The key to higher revenue levels comes from success at the casinos on the Las Vegas Strip. Even after the casino market reopened, the tourism industry was still struggling as people didn’t feel safe to travel, and there were several restrictions imposed by the government that made it tough for casinos to operate at the same profit levels they were before.

Throughout late 2020, the Strip was one of the hardest hit areas of the state. As other areas that relied more on local clientele began to return to something close to pre-pandemic levels, major Strip casinos still struggled.

It appears that the trend is turning around, however. As vaccines become more widely distributed, it’s clear that more gamblers are willing to return to casinos.

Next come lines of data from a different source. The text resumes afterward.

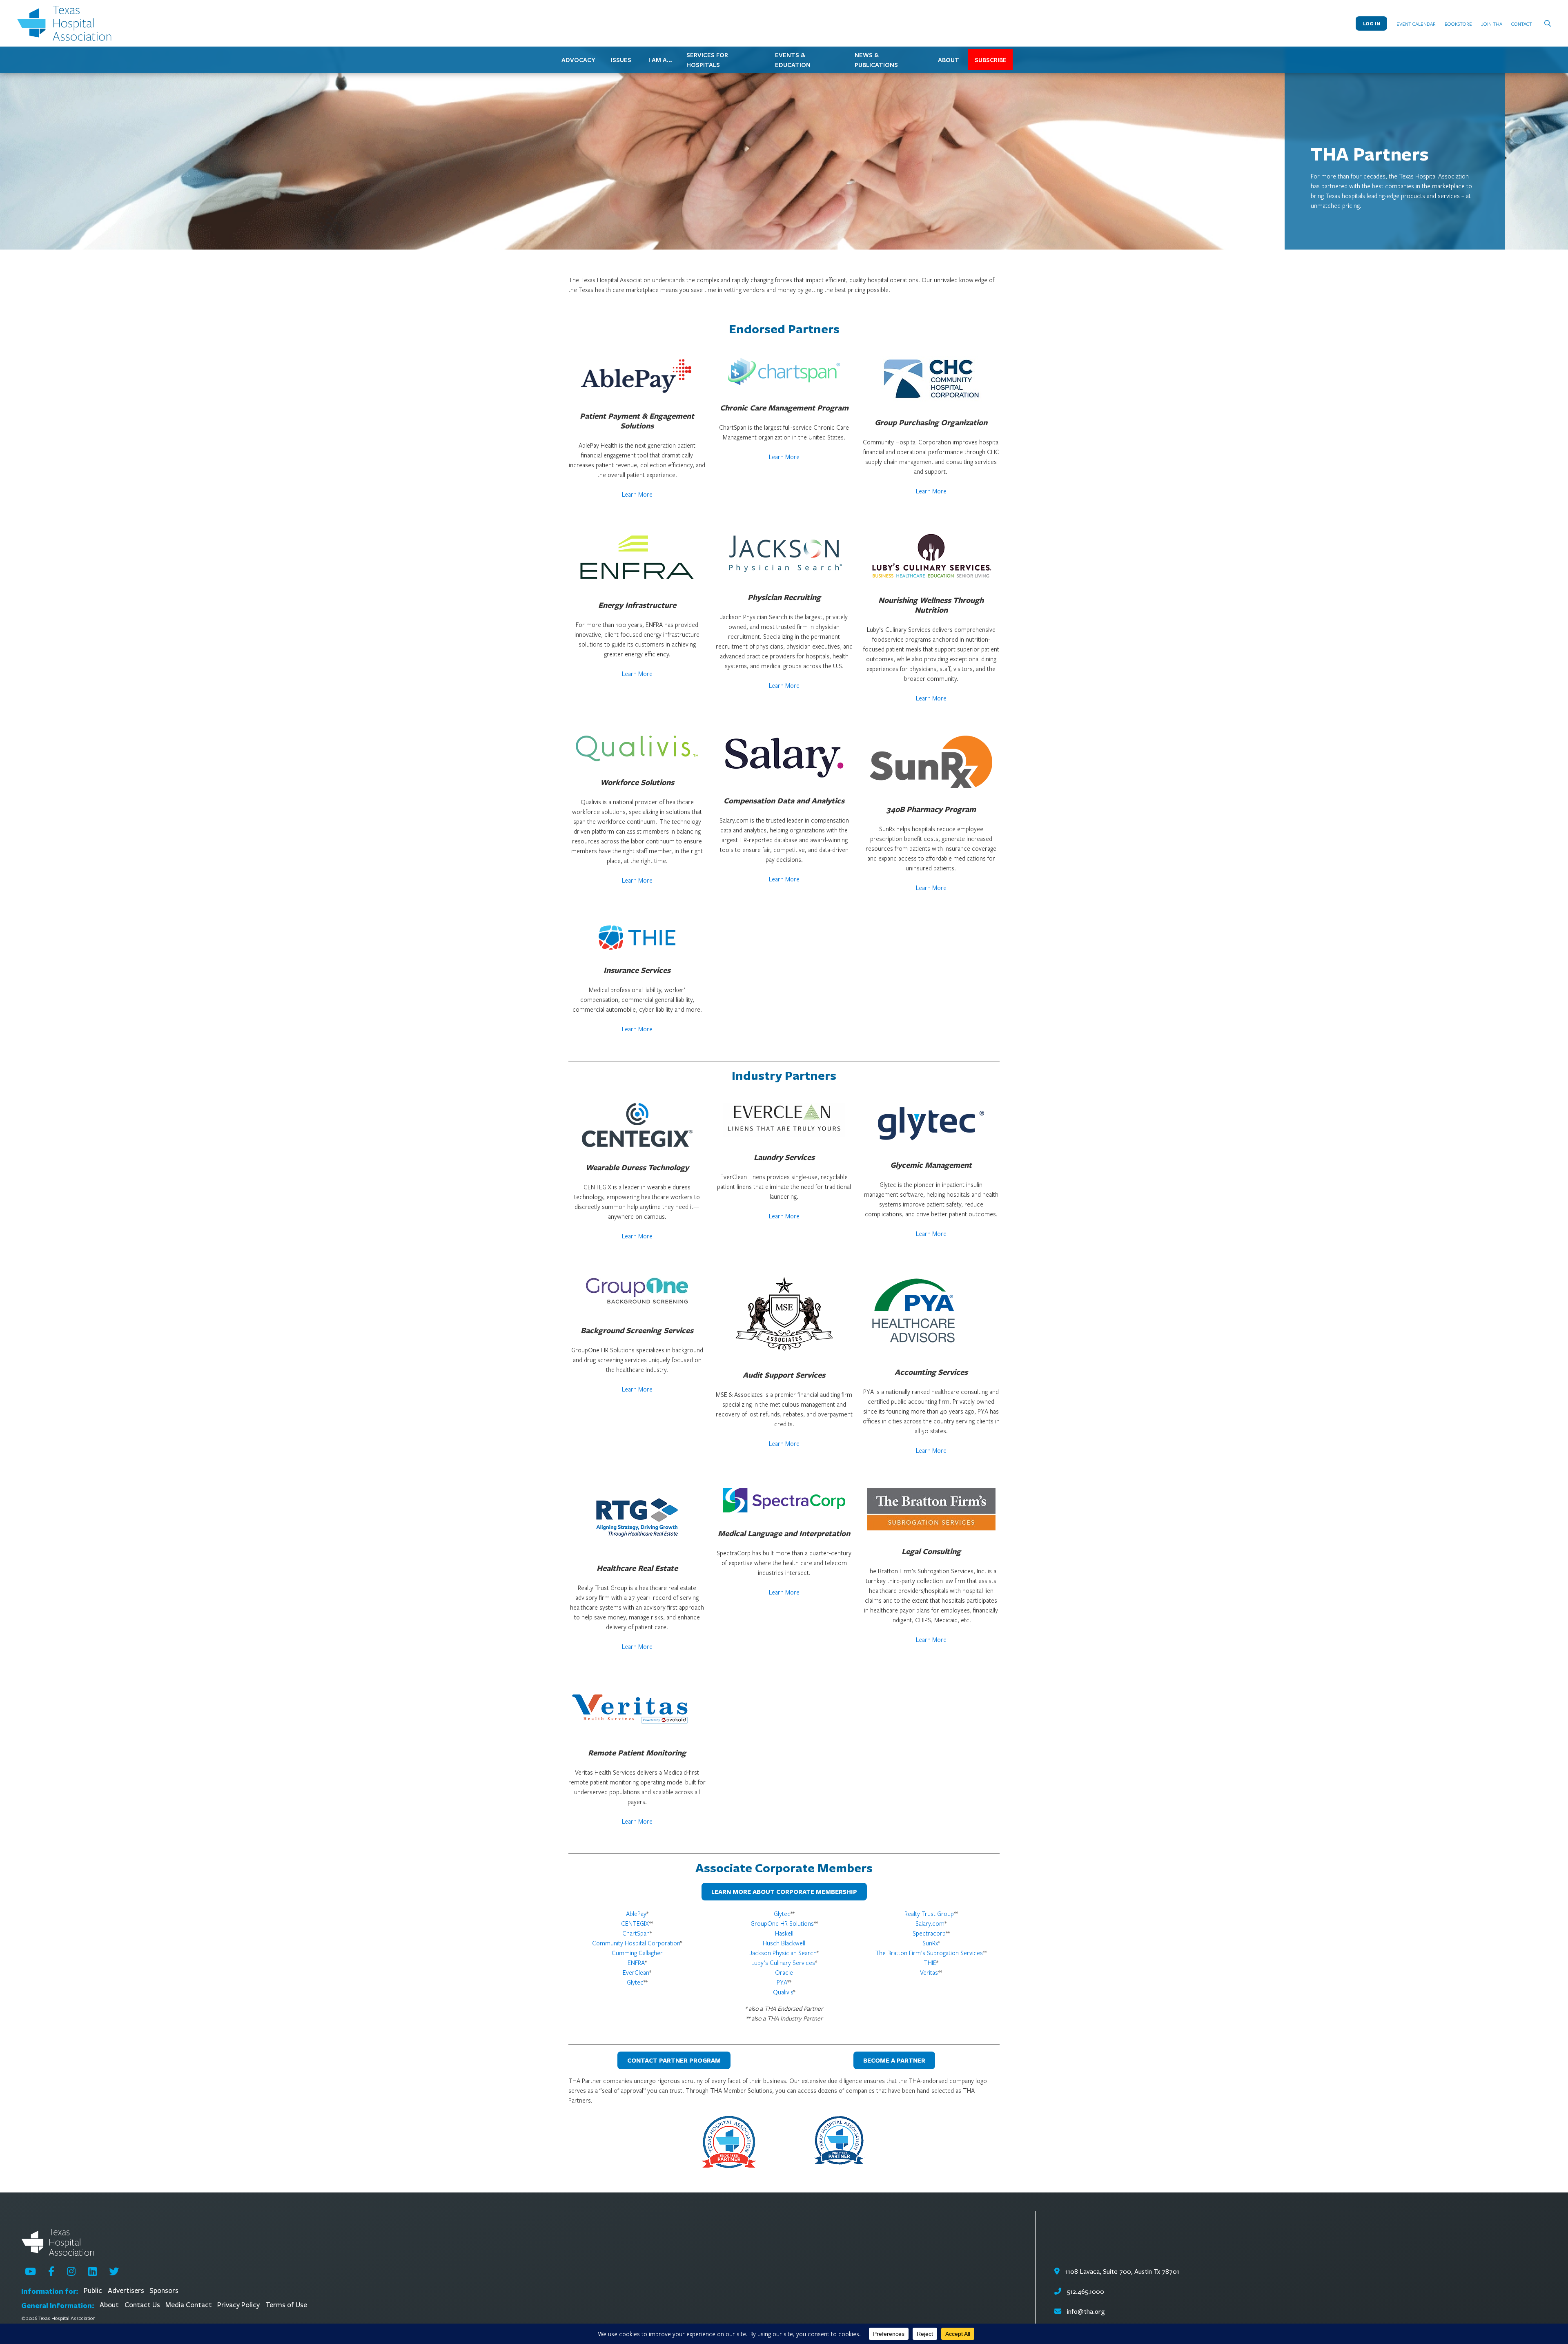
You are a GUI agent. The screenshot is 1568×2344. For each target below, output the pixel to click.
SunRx (930, 1943)
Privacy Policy (238, 2305)
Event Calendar (1416, 23)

Even with the positive revenue news, tourism rates in Las Vegas are still down 27% from April 2019, which signals that a full recovery is still a year or two away. Hotel occupancy is down 24% from April 2019 and the number of guests who flew into the city is down 32%. Drive in traffic to Sin City is up 9%.

In April, the Las Vegas Strip accounted for $483.4 million of the state’s total gaming win. It’s a small increase from April 2019, which is good news for a sustained rebound and continued growth in the market. Clark County, the area that includes the entire Las Vegas Valley, reported $865.5 million in revenue from its casinos.

Downtown Las Vegas casinos won $76.2 million from gamblers, which set a record for its largest monthly win of all-time.

Outside of Clark County, Reno posted the best numbers in the state, winning $61.8 million from its mostly local gamblers.